The whole West-Eastern Divan idea of living with music, but also having an education in other subjects like philosophy, history, and literature — what we do at the academy – I think that kind of blend is very important.
– What countries are represented in the West-East Divan Ensemble octet, and do they live in different locations around the world?
In this formation, we have players from Lebanon, Syria, Israel, and Palestine. It’s slightly different every time, but this group is actually a good showcase of what the orchestra represents.

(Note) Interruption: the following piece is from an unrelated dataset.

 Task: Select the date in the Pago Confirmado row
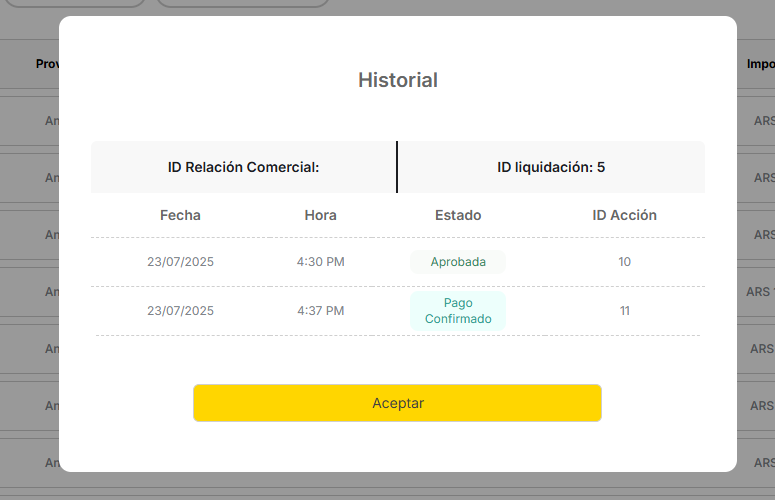click(180, 311)
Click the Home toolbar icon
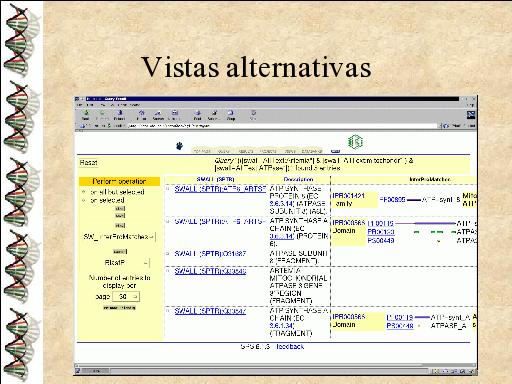This screenshot has width=512, height=384. [x=142, y=115]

Out of the eight, six members live in Berlin. The reason for that is that I’m there, and as I said, I’m Professor and Dean at the Barenboim-Said Academy, from which four of them are alumni. That leaves only two people who are not alumni or work at the Academy, so as you see, the Academy also, in that way, accomplished for us what we always wanted – to tour. As also a kind of orchestral academy [connected to] the Divan, it allowed us to bring forward people who could play in the orchestra as well as this ensemble.
– How does it feel to march into the future with this kind of huge legacy of what your father has created and still operates?
– It’s the question of how we keep transporting the message and keep playing, because every time we play also means we’re saying something. I think that’s very important that we keep going because the times are getting worse and worse everywhere around us, and the more opportunity we have to fight this ignorance, intolerance, and prejudice – every time we go onstage, basically, is a good thing. That being said, the most important thing to make that work, is artistic quality. If we don’t play well, it would all be for nothing and no one would take it seriously. In the end, the main thing is artistic quality. That will carry all the non-musical messaging that there is. We’re not politicians, we’re not historians, we’re musicians. We must fully represent that [goal of global harmony] in the best possible way on stage. That’s what we stand for.